Director: Jocelyn Moorhouse
(1995)
Taking the summer to consider an engagement proposal from live-in boyfriend Dermot Mulroney, Berkley graduate student Winona Ryder stays with her eccentric grandmother and great aunt and learns about life, feminism and love from members of their quilting bee whom she uses as muses for her master’s thesis.
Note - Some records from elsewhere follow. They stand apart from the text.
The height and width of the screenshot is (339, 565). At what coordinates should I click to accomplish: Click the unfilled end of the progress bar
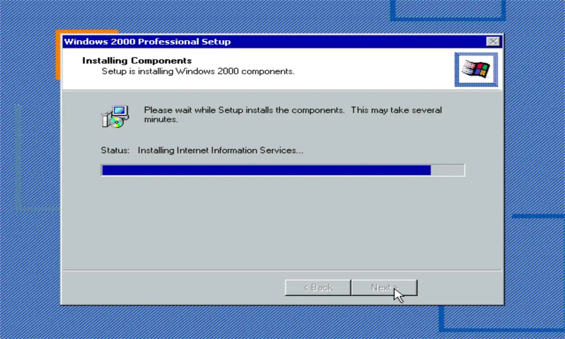[447, 170]
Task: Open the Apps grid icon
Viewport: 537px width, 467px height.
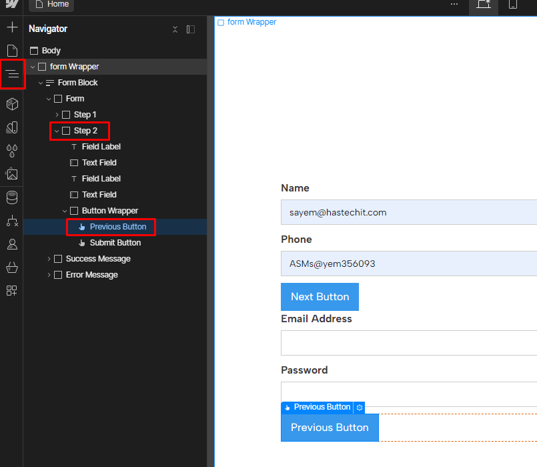Action: [11, 291]
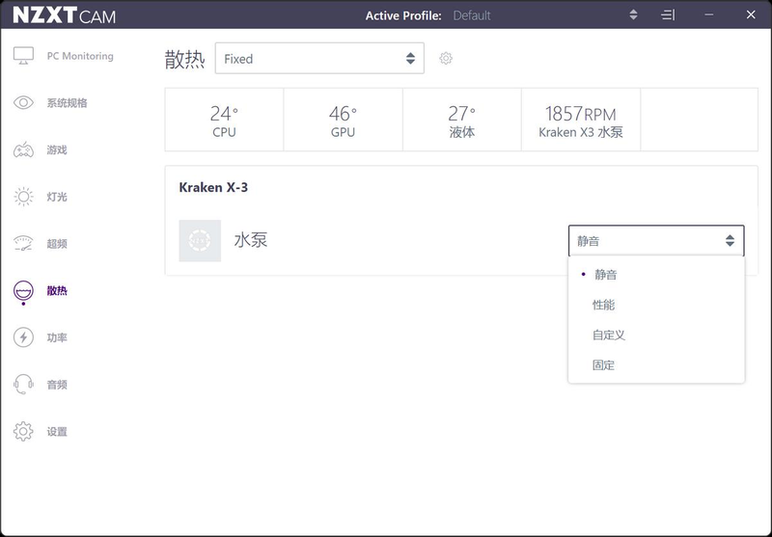Viewport: 772px width, 537px height.
Task: Click the 音频 headset icon
Action: click(x=23, y=385)
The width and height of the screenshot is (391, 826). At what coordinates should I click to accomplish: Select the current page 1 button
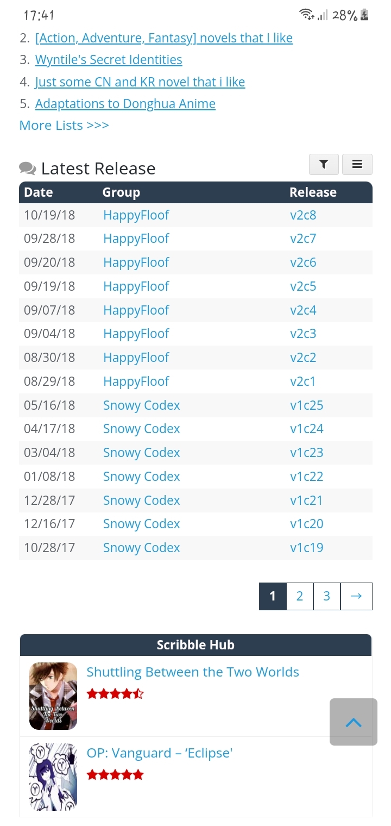(x=273, y=596)
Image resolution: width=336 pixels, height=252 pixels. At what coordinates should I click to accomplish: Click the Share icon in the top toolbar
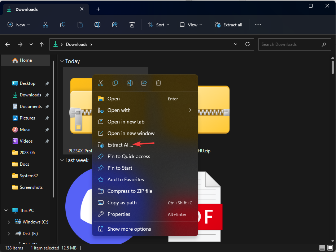pos(115,25)
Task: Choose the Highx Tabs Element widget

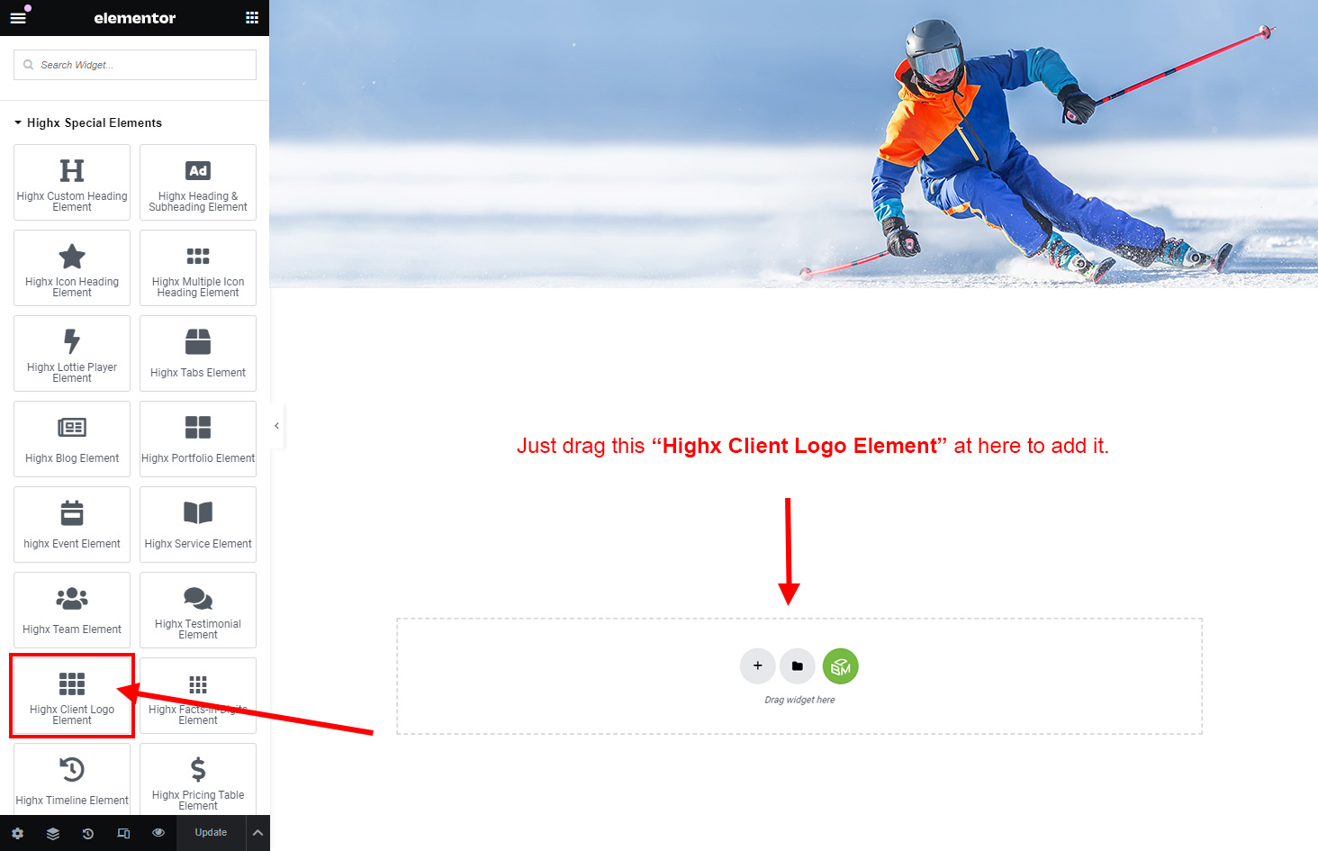Action: tap(198, 353)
Gorgeous, unique and never preachy—the film is nearly miraculous as a work of feminism for embodying many different attitudes and beliefs and sharing wonderful tales as the women take turns explaining their personal square they’re sewing for Ryder’s wedding quilt which has been given the theme of “Where Love Resides.” Some of these stories will stay with you long after the film is over and the characters feel like kindred spirits, confidantes, and wise women who’ve become nearly soldiers in the wars of the heart, emerging from the front lines without bitterness, eager to explain the things they’ve seen in order to inspire the next generation of lovers and perhaps learn more about themselves in the process. Men shouldn’t feel threatened by this unabashedly female bonding film—men are equals as they should be and we never fail to grasp their point of view in the goings on. Like Ryder in the film, viewers will be grateful they decided to listen. Plus, does anybody deliver a truism quite like Maya Angelou?!